No pocas veces he escuchado decir: “Dios me ha abandonado”,
Cristo ha subido al cielo, no para alejarse de nosotros sino para poder estar más cercano a nosotros. Necesitamos abrir la puerta de nuestra fe consciente para darle la oportunidad.
"Mira que estoy a la puerta y llamo; si alguno oye mi voz y me abre la puerta, entraré en su casa y cenaré con él y él conmigo" Apocalipsis 3, 20.
Cuando mis dones se hacen presentes.
pronto tomo conciencia de lo que está
pasando y evalúo mi reacción.
Cuando me siento solo y una imagen me reconforta.
Muchas veces en momentos de soledad o desesperación el mirar hacia la Cruz de Cristo le da sentido a mis pesares y dolores. El los cargó antes que yo.
En mis momentos de soledad y oración.
El día a día puede dejarme casi sin tiempo para rezar. Pero son esos momentos, esos minutos que tal vez elijo tenerlos al final del día son mi consuelo. El descanso de una jornada a Su lado, un momento para agradecer, para confiar, para enontrar consuelo.
Cuando el dolor de otros se convierte en mi dolor.
Ver el dolor en personas que nunca conoceré, o en lugares que tal vez nunca visite y de pronto los siento como si fueran míos ese el sello de saberme hija de Dios, amando como EL.
Cuando observo las maravillas de su creación.
Ver las maravillas de su creación me hacen testigo de ese orden que el mundo siue, un orden que no es obra del azar.
Cuando veo la alegría de las personas que han consagrado su vida a Dios.
Me llama la atención la alegría de mis amigos consagrados. Cuando conversamos, cuando veo cómo acogen a otros. Cuando cuentan su experiencia irradian una alegría que viene de algo mucho más grande, una compañía constante, una unión especial con Dios.
En sus caritas llenas de arrepentimiento.
Cuando mis hijos hacen una travesura y de pronto entienden que han obrado mal.
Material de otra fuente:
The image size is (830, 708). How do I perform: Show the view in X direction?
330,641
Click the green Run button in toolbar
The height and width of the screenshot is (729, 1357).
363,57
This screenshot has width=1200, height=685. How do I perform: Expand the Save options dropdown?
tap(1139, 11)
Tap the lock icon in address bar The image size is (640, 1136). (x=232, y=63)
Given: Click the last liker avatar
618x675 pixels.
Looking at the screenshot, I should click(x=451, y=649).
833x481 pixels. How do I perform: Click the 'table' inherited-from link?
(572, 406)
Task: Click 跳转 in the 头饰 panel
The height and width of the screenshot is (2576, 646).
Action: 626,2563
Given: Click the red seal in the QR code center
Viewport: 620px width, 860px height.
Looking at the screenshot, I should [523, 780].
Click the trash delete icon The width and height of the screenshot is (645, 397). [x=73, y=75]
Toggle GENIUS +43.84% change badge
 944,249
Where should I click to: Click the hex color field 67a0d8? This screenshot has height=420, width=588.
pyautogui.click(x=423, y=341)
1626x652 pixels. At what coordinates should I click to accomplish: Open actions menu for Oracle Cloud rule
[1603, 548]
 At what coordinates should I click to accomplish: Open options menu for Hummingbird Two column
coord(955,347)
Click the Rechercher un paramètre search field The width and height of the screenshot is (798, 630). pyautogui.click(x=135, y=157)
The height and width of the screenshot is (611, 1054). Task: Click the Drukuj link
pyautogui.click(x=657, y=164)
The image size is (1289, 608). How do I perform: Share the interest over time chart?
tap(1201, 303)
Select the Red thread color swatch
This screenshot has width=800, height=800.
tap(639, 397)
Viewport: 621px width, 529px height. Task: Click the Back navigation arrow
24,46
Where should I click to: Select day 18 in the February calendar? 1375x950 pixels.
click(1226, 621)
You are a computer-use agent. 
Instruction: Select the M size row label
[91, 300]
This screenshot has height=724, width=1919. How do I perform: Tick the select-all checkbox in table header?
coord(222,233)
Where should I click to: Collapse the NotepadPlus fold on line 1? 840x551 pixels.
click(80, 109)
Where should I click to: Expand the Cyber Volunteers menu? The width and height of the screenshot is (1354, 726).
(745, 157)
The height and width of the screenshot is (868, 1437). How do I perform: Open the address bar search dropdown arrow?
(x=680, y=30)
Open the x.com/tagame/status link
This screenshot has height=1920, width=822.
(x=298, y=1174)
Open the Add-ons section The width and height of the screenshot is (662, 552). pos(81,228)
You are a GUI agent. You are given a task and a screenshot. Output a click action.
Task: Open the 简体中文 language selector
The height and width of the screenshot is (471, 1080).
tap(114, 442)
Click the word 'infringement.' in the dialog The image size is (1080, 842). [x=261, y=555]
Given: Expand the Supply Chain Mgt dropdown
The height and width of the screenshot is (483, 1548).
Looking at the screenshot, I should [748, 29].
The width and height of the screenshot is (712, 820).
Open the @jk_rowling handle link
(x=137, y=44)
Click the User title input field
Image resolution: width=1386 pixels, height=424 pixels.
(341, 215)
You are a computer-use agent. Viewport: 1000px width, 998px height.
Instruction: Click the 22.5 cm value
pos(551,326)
El arrepentimiento, tan importante para volver a empezar. Dios está ahí enseñándome a ser mamá y enseñándoles a obrar el bien.
Cuando ayudo a otros.
El amor tiene que ver con el dar y servir. Cada vez que ayudo a alguien conocido o desconocido, mi corazón desborda de alegría y compruebo el sentido del mandamiento nuevo que Jesús nos dejó: Ama a Dios sobre todas las cosas y a tu prójimo como a ti mismo.
Cuando recuerdo a los que ya no están.
El dolor de recordar a aquellos que he amado tanto como mis abuelos, mis tíos, mis amigos que partieron antes. Dios siempre llega a mi pensamiento con Su consuelo y la promesa de volvernos a ver en la eternidad.
Cuando celebro el don de tener buenos amigos.
El regalo de la amistad que me permite poder compartir con otros mis vivencias, mis recuerdos, mis días buenos y también mis días malos. La amistad es un don maravilloso. "No hay amor más grande que dar la vida por sus amigos" (Juan 15:13)
Cuando me sorprendo de la inmensa capacidad creadora del hombre.
Ver todo lo que como seres humanos hemos podido crear, hasta donde hemos llegado me revela ese reflejo creador por el que estamos marcados.
Cuando las nubes me recuerdan el cielo... ¿a quién no le ha pasado?
Mirar al cielo y sentir esa nostalgia por el infinito, esa alegría que me recuerda que estoy llamado a vivir una vida eterna.
Cuando me siento agradecido de poder sentir amor en mi corazón.
Amar profundamente a otro llena mi corazón de alegría y me permite poder entregarme y sólo querer darlo todo por amor. Amar como El me ama.
En esos momentos en que me doy cuenta que mi corazón se rebela ante el hecho que la vida es pasajera.
Recordar que esta vida es temporal y sentir muchas veces querer ser eterno vivir para siempre es un llamado que todos tenemos. Es la marca de Dios que nos prepara para una vida sin fin.
Cuando se encienden en mi corazón sentimientos o pensamientos que no sé de dónde salieron.
Muchas veces tenemos la palabra correcta, la solución o de pronto una inspiración que no sabemos de dónde viene. Sin embargo, es siempre a tiempo. Me demuestra que Alguien está a mi lado susurrándome y cuidándome siempre.